* _ЗАДАНИЕ 1_
Перепиши слово в слово участок листинга от строки, содержащей "Key [320, 557]", до строки, содержащей "(149, 272).", включая обе эти строки.

* _ФРАГМЕНТ СТРАНИЦЫ_
-*-

Япония тоже остров, но это архипелаг — нет того одиночества, той сосредоточенности, нет той трагической мечтательности, что витает вокруг одинокого острова. Архипелаг — это морской хоровод. Что-то удивительно радостное в этом чередовании воды и суши, в игре излучин и мысов: много жизни, много обмена человеческого в этой перекличке с острова на остров; много игривой красоты в этих кусках моря, которые похожи на озера или на реки; тут материк просыпался в море, раскидал свои куски; тут море оторвало от материка его береговые части.
Япония мне не понравилась. Я был не вовремя, я был зимой. Японию надо смотреть или осенью, когда цветут хризантемы, или весной, когда вишни цветут; я ее видел под снегом. И японцы мне не понравились. Они все время бессменно вам улыбаются в лицо, хихикают. Это невольно внушает подозрение к тому, что они делают за спиной. Японки — куколки, хохотушки: палец показать — смеются. Конечно, я видел в Токио то, что показывают всякому иностранцу, — фантастическую Йошивару, квартал женщин. Улицы, в которых дома окружены верандами; эти веранды забраны золочеными решетками, в этих клетках на кокосовых циновках, со своими затейливыми прическами, в своих пестрых кимоно — улыбающиеся японочки. Сидят, разложив шлейфы по полу вокруг себя, подпоясанные широким поясом с узлом на спине, и над бронзовым горшком, в котором горячие угли, греют свои кукольные ручки. Женщина, превращенная в игрушку. У решеток толпятся мужчины, смотрят, перекликаются, выбирают… Среди глазеющей толпы видел и детей… Говорят (правда ли?), что многие девушки поступают в эти дома, чтобы составить себе приданое… Все это невероятно на наш европейский глаз, все это переносит в другую расу.

-*-

* _ЗАДАНИЕ 2_
Процитируй из текста о Японии отрывок от слов "Япония тоже остров, но" до слов "его береговые части." включительно.

* _Записи о положении объектов_
-*-

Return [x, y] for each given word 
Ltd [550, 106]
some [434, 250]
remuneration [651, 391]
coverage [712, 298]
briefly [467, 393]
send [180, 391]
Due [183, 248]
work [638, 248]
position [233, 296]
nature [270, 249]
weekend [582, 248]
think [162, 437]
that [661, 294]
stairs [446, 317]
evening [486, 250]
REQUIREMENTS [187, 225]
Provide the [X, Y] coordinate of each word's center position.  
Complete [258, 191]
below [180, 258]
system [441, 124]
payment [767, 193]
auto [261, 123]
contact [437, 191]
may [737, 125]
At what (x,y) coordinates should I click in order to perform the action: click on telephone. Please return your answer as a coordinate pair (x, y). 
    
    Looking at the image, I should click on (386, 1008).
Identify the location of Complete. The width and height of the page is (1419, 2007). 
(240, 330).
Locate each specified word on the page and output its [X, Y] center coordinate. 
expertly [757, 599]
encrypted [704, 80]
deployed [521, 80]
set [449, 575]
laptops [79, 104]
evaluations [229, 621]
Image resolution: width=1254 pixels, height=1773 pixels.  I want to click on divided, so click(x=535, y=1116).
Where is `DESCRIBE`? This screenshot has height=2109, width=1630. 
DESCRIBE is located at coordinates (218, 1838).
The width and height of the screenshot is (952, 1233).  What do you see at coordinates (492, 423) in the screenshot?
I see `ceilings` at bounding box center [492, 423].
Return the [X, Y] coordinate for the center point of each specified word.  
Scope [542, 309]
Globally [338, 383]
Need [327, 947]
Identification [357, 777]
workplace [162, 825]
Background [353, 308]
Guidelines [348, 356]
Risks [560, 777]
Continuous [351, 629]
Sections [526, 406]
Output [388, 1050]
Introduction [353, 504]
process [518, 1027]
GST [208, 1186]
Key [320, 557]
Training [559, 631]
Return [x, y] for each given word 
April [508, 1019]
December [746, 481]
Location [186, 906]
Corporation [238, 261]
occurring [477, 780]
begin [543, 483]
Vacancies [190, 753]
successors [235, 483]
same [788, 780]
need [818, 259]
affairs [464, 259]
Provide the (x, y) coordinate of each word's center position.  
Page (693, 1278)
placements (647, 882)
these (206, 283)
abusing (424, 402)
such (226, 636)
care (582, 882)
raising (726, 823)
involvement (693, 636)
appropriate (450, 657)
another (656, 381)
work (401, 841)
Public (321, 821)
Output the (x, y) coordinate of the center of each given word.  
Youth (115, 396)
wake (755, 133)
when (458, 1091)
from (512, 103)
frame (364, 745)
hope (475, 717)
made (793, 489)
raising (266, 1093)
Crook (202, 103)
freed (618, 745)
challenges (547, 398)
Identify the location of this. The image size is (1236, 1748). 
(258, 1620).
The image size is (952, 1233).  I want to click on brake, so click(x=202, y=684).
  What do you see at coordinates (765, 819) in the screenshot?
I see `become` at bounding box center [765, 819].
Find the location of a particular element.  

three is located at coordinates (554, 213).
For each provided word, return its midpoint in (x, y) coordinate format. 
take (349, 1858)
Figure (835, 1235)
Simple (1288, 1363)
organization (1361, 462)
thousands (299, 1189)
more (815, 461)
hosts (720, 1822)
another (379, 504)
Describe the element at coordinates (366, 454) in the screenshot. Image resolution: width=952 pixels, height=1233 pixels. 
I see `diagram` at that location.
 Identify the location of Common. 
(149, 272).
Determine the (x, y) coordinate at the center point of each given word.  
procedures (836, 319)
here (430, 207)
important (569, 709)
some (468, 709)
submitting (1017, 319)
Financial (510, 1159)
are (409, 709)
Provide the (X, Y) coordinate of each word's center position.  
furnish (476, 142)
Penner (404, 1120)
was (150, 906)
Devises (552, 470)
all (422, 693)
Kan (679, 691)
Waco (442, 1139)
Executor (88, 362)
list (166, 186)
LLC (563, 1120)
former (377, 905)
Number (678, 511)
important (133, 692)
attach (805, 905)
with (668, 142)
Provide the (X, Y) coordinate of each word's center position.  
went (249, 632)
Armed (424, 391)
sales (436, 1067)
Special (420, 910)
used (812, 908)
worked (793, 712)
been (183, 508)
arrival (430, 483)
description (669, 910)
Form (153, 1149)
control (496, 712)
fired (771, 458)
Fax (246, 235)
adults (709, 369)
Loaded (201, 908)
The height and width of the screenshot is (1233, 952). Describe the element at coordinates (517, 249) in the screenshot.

-*-

* _ИТОГОВЫЙ РЕЗУЛЬТАТ 1_
Key [320, 557]
Training [559, 631]
Return [x, y] for each given word 
April [508, 1019]
December [746, 481]
Location [186, 906]
Corporation [238, 261]
occurring [477, 780]
begin [543, 483]
Vacancies [190, 753]
successors [235, 483]
same [788, 780]
need [818, 259]
affairs [464, 259]
Provide the (x, y) coordinate of each word's center position.  
Page (693, 1278)
placements (647, 882)
these (206, 283)
abusing (424, 402)
such (226, 636)
care (582, 882)
raising (726, 823)
involvement (693, 636)
appropriate (450, 657)
another (656, 381)
work (401, 841)
Public (321, 821)
Output the (x, y) coordinate of the center of each given word.  
Youth (115, 396)
wake (755, 133)
when (458, 1091)
from (512, 103)
frame (364, 745)
hope (475, 717)
made (793, 489)
raising (266, 1093)
Crook (202, 103)
freed (618, 745)
challenges (547, 398)
Identify the location of this. The image size is (1236, 1748). 
(258, 1620).
The image size is (952, 1233).  I want to click on brake, so click(x=202, y=684).
  What do you see at coordinates (765, 819) in the screenshot?
I see `become` at bounding box center [765, 819].
Find the location of a particular element.  

three is located at coordinates (554, 213).
For each provided word, return its midpoint in (x, y) coordinate format. 
take (349, 1858)
Figure (835, 1235)
Simple (1288, 1363)
organization (1361, 462)
thousands (299, 1189)
more (815, 461)
hosts (720, 1822)
another (379, 504)
Describe the element at coordinates (366, 454) in the screenshot. Image resolution: width=952 pixels, height=1233 pixels. 
I see `diagram` at that location.
 Identify the location of Common. 
(149, 272).

* _ИТОГОВЫЙ РЕЗУЛЬТАТ 2_
Япония тоже остров, но это архипелаг — нет того одиночества, той сосредоточенности, нет той трагической мечтательности, что витает вокруг одинокого острова. Архипелаг — это морской хоровод. Что-то удивительно радостное в этом чередовании воды и суши, в игре излучин и мысов: много жизни, много обмена человеческого в этой перекличке с острова на остров; много игривой красоты в этих кусках моря, которые похожи на озера или на реки; тут материк просыпался в море, раскидал свои куски; тут море оторвало от материка его береговые части.